_Exercise data_:
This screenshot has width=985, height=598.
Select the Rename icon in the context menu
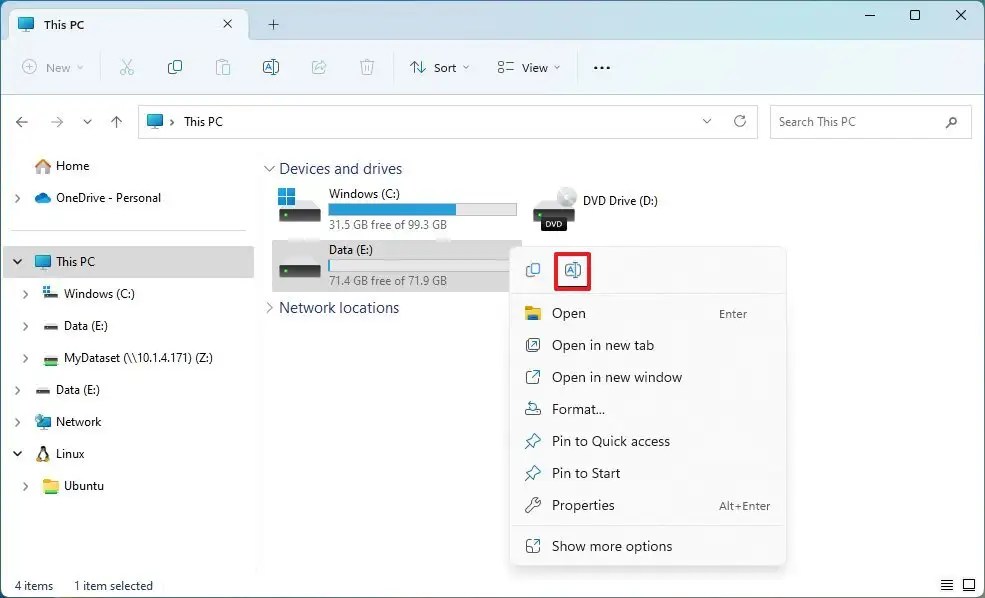coord(572,270)
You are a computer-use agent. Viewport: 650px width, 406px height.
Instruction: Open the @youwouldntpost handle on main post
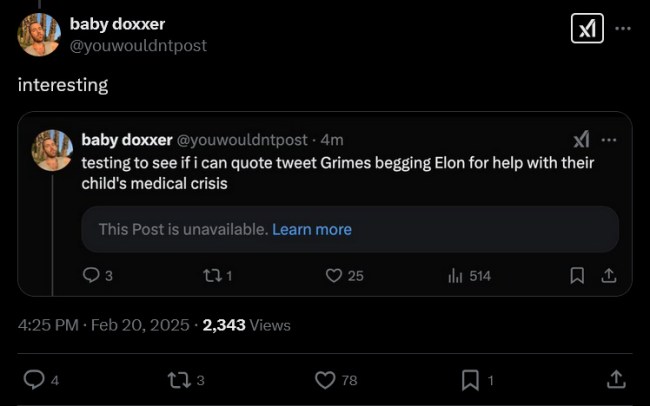(138, 45)
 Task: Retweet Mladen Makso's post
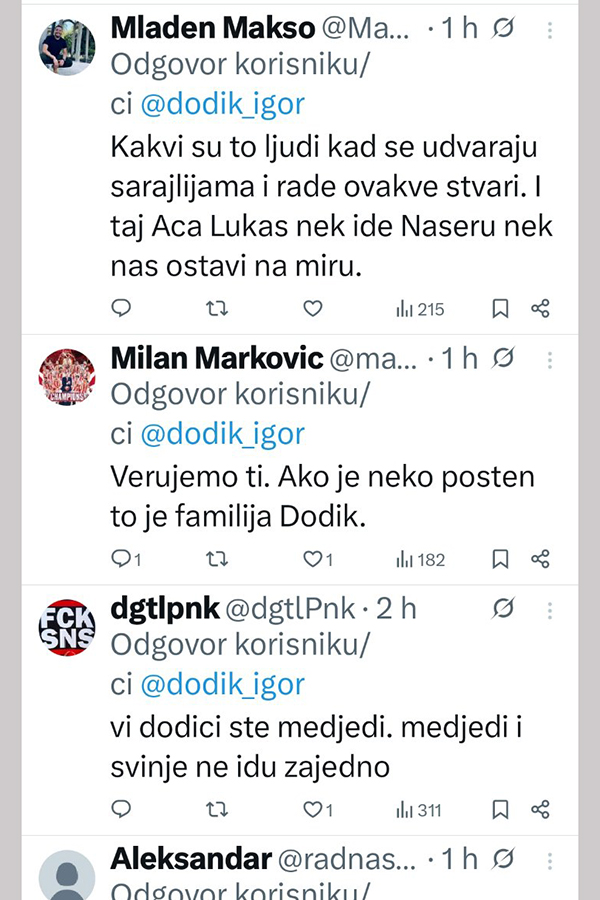click(x=216, y=309)
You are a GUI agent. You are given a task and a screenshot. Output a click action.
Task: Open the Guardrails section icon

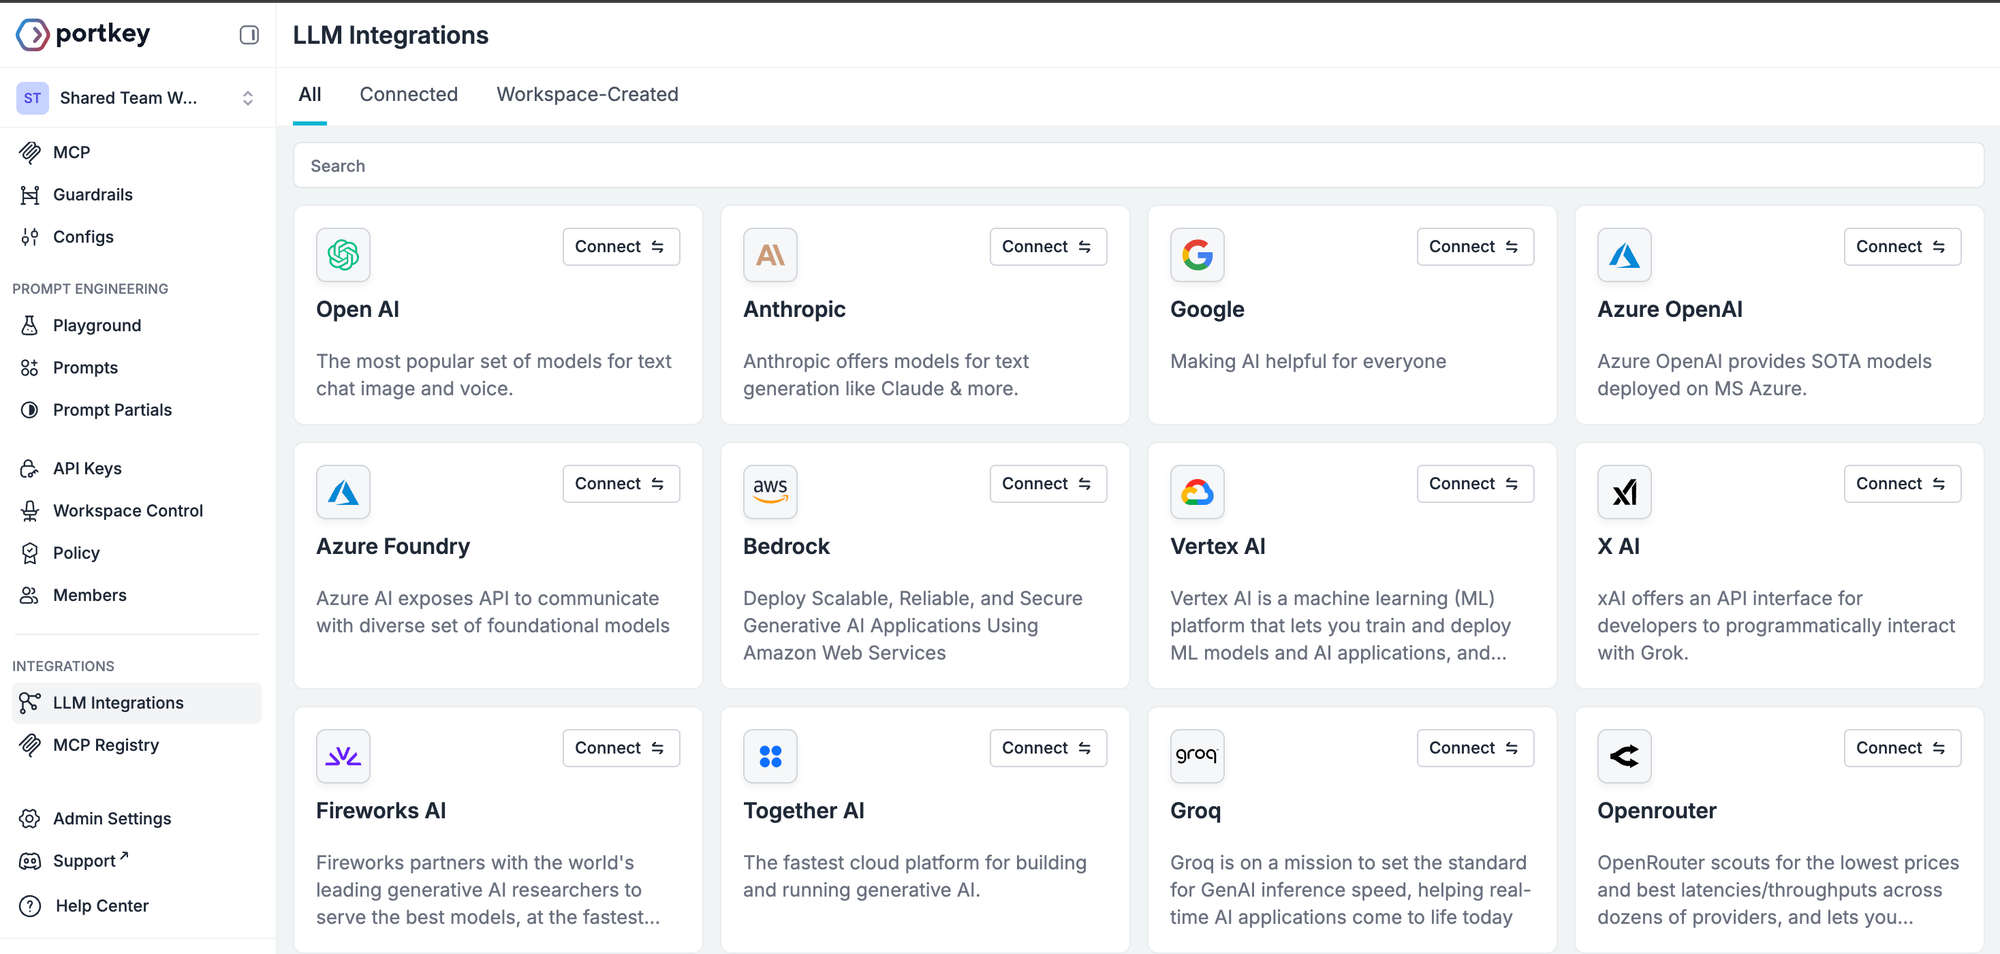click(30, 195)
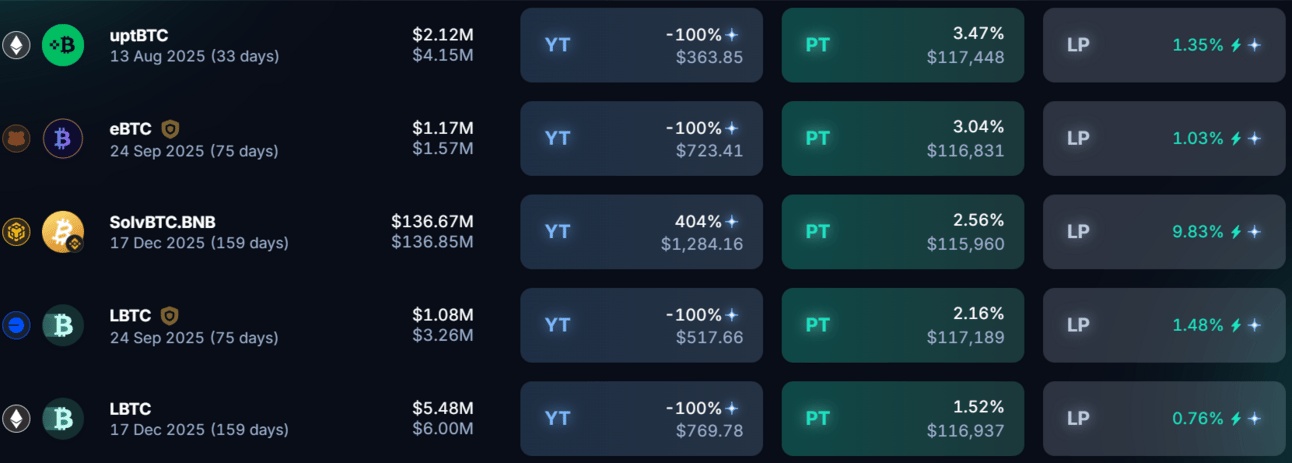Open the SolvBTC.BNB market name
The image size is (1292, 463).
tap(163, 222)
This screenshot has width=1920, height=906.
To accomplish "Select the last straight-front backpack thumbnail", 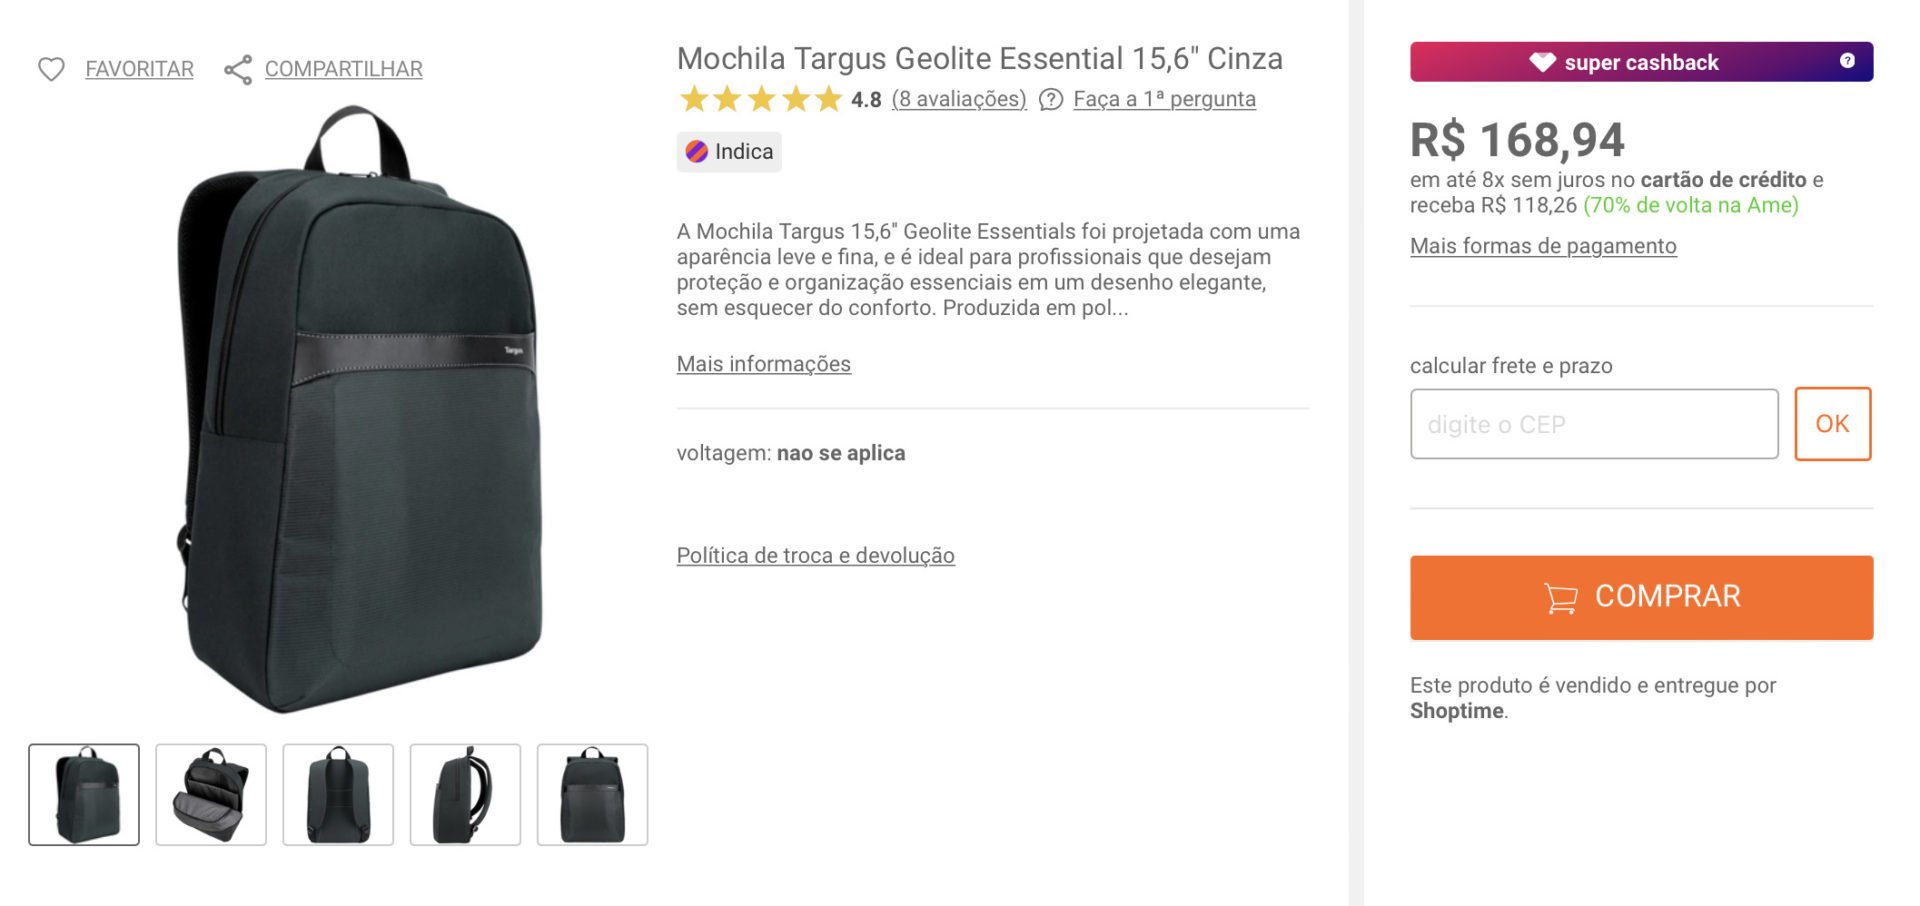I will 592,795.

_Required work_: In the listing above, count every line that holds "agent". Give only the number.

_Exercise response_: 2